I have a table of forum posts, and want to improve the basic search functionality as we get a lot of users from all over the world who are not native English speakers and will have trouble finding results when they spell incorrectly. The current forum search is exact.
Which of these designs will perform best? Assume the database has 500,000 records and the search is used frequently. Ideally I would like it to search every record.
Design One
Along side each forum post, I store soundex_post, which contains all the soundex data. When a search is run, it soundexes all search terms, and does a LIKE operation on the soundex fields.
Design Two
I normalise it. Every soundex code is stored in a new table, tblSoundexCodes.
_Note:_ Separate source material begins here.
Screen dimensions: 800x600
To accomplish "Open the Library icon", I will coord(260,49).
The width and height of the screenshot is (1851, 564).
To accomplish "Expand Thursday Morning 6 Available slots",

Then there is a table tblForumPostSoundexCodes:
ID | Post_ID | SoundexCode_ID | Count
Then when a soundex is searched for, I simply pull out all the Post_IDs where SoundexCode_ID = n
Am I correct that method two will be considerably faster, but that it will be a lot harder to maintain (IE, when people edit posts).
Design Two is better.
Design two won't be faster. The data storage will be more compact, and you will have to update or insert a row into tblForumPostSoundexCodes, as well as insert a row into tblSoundexCodes, when someone writes or updates a post.
You'll have to verify that this soundex transaction processing takes place for every change to a post (create, update, delete).